PHUKET OPINION: Learn to live with the gridlock
PHUKET: A plan by Kathu Police to reverse the flow along one-way roads in Patong is a good first step toward reducing traffic chaos in the town, but much more needs to be done to provide the millions of people who visit Phuket annually with the safe and affordable transport they deserve..
Put in place early in 2007, the one-way system immediately faced opposition from tuk-tuk drivers, who complained the increased distances they would need to drive would push up operating costs and eat into profits.
Much like their resistance to the 2005 establishment of Soi Bangla as an after-dark walking street, the opposition was relatively short-lived.
They soon responded in the time-honored fashion of all monopolists faced with cost increases – by passing them off to customers.
Kathu Police Superintendent Arayapan Pukbuakao is correct to point out that the existing ‘clockwise’ flow that requires drivers to ‘keep right’ along important east-west roads, like Soi Ruamjai and Soi Sawatdirak, not only creates confusion, but is also in violation of existing Thai traffic law. So obvious is the infraction that it comes as a surprise that no-one questioned its legality until now.
It is not just motorists who find themselves dangerously disoriented under the current scheme.
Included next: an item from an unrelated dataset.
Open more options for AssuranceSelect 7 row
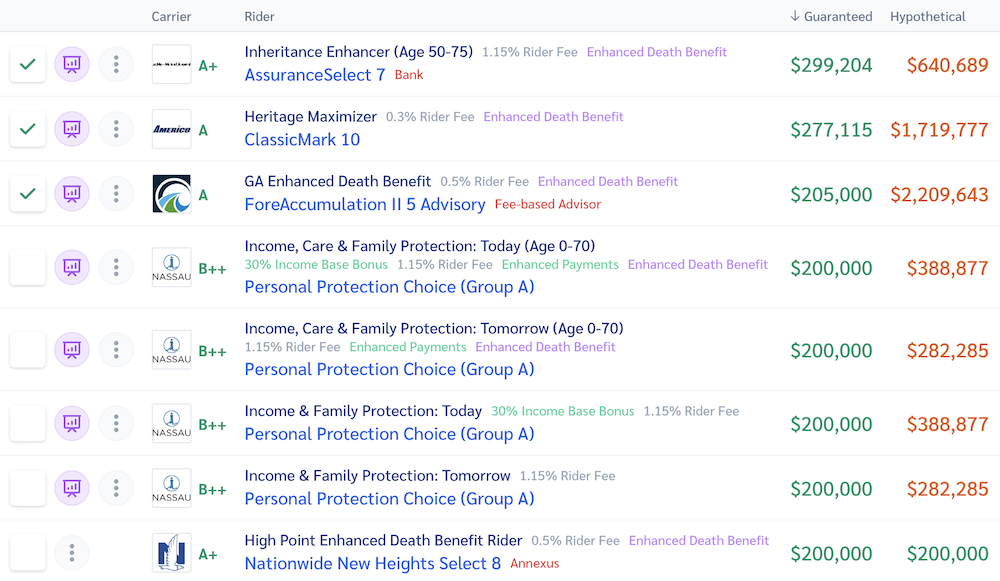The image size is (1000, 581). [x=116, y=65]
Long-suffering pedestrians, already forced to run for their lives across three lanes of fast moving traffic on the main roads, are also at increased risk of getting run down on side streets, where they (quite reasonably) expect cars to be moving in the other direction. No wonder so many tourists in Phuket can be seen stepping off Patong sidewalks with the kind of trepidation known to soldiers in minefields.
Another hot spot that will benefit from the planned change is at the north end of the beach road, where vehicles turning right onto Phra Barami Road do so against oncoming traffic with no clear indication of who has the right of way.
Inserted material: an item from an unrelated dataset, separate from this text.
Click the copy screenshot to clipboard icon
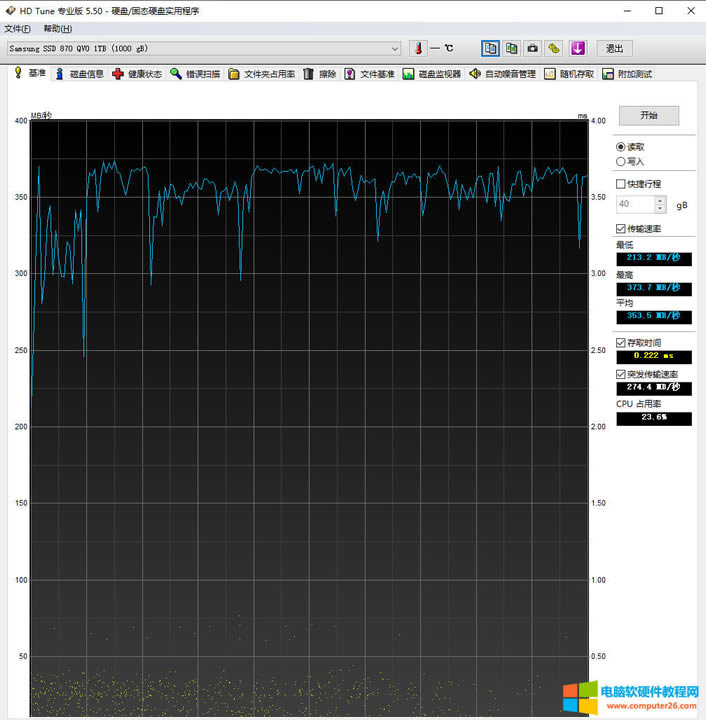This screenshot has width=706, height=720. (x=511, y=48)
Although details of the new plan have yet to be worked out, the Gazette agrees in principal with the change, which should be relatively easy to adopt by repositioning traffic signs and repainting road markers.
More difficult will be dealing with the traffic-paralyzing, and ever-worsening, flooding situation in Patong, much of it due to poorly regulated development along the new Phang Muang Road, Nanai Road, and well up into the Nakkerd Hills.
The ultimate challenge to solving the municipality’s traffic problems, however, is the ‘Tuk-tuk Club’. Until it deigns to accept some restrictions on parking and vehicle numbers, and to allow ‘baht-buses’ of the type enjoyed in Pattaya, we can be confident of continued chaos, danger and gridlock on the roads of Patong.